> Data section
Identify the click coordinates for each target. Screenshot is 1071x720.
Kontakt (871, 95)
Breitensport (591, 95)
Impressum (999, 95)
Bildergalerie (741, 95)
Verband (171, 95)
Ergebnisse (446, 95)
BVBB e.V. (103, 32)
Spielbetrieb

> Exercise task
Rewrite the listing above with "click coordinates" changed to "tap coordinates" and every other part left the same.

> Response
Identify the tap coordinates for each target. Screenshot is 1071x720.
Kontakt (871, 95)
Breitensport (591, 95)
Impressum (999, 95)
Bildergalerie (741, 95)
Verband (171, 95)
Ergebnisse (446, 95)
BVBB e.V. (103, 32)
Spielbetrieb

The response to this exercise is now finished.